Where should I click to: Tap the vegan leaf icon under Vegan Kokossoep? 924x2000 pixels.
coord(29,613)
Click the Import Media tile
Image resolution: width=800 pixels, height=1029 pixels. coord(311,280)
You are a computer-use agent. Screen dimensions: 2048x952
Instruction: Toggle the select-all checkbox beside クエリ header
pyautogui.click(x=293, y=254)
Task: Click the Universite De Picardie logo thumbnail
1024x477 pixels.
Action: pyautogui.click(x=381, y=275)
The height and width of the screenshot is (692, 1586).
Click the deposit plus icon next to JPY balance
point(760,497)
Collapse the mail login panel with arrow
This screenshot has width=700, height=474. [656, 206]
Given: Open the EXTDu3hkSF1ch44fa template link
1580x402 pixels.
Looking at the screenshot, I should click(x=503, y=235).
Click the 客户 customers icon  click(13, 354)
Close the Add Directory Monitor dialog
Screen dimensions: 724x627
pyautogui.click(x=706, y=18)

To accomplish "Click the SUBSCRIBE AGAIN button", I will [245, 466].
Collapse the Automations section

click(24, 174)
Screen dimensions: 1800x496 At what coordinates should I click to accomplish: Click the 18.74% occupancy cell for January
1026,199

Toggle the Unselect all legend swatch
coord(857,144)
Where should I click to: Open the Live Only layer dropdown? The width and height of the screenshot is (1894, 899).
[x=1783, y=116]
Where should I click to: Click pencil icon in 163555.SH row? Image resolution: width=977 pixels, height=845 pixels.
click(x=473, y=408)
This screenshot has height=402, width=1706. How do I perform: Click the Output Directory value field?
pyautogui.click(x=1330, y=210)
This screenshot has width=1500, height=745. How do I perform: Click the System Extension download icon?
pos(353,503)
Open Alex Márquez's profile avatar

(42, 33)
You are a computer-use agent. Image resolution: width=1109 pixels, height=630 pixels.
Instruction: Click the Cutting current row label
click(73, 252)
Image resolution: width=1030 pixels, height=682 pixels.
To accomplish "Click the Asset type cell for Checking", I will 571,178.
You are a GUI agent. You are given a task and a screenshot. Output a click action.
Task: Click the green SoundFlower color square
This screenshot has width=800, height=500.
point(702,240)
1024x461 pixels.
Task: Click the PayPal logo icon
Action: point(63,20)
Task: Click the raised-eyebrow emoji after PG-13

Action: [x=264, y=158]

Instructions to follow: Give back, word for word, only the lines above from the line holding "The height and" to the line holding "Task: Click the green", both included.

Solution for this problem:
The height and width of the screenshot is (692, 1586).
Click the deposit plus icon next to JPY balance
point(760,497)
Collapse the mail login panel with arrow
This screenshot has width=700, height=474. [656, 206]
Given: Open the EXTDu3hkSF1ch44fa template link
1580x402 pixels.
Looking at the screenshot, I should click(x=503, y=235).
Click the 客户 customers icon  click(13, 354)
Close the Add Directory Monitor dialog
Screen dimensions: 724x627
pyautogui.click(x=706, y=18)

To accomplish "Click the SUBSCRIBE AGAIN button", I will [245, 466].
Collapse the Automations section

click(24, 174)
Screen dimensions: 1800x496 At what coordinates should I click to accomplish: Click the 18.74% occupancy cell for January
1026,199

Toggle the Unselect all legend swatch
coord(857,144)
Where should I click to: Open the Live Only layer dropdown? The width and height of the screenshot is (1894, 899).
[x=1783, y=116]
Where should I click to: Click pencil icon in 163555.SH row? Image resolution: width=977 pixels, height=845 pixels.
click(x=473, y=408)
This screenshot has height=402, width=1706. How do I perform: Click the Output Directory value field?
pyautogui.click(x=1330, y=210)
This screenshot has width=1500, height=745. How do I perform: Click the System Extension download icon?
pos(353,503)
Open Alex Márquez's profile avatar

(42, 33)
You are a computer-use agent. Image resolution: width=1109 pixels, height=630 pixels.
Instruction: Click the Cutting current row label
click(73, 252)
Image resolution: width=1030 pixels, height=682 pixels.
To accomplish "Click the Asset type cell for Checking", I will 571,178.
You are a GUI agent. You are given a task and a screenshot. Output a click action.
Task: Click the green SoundFlower color square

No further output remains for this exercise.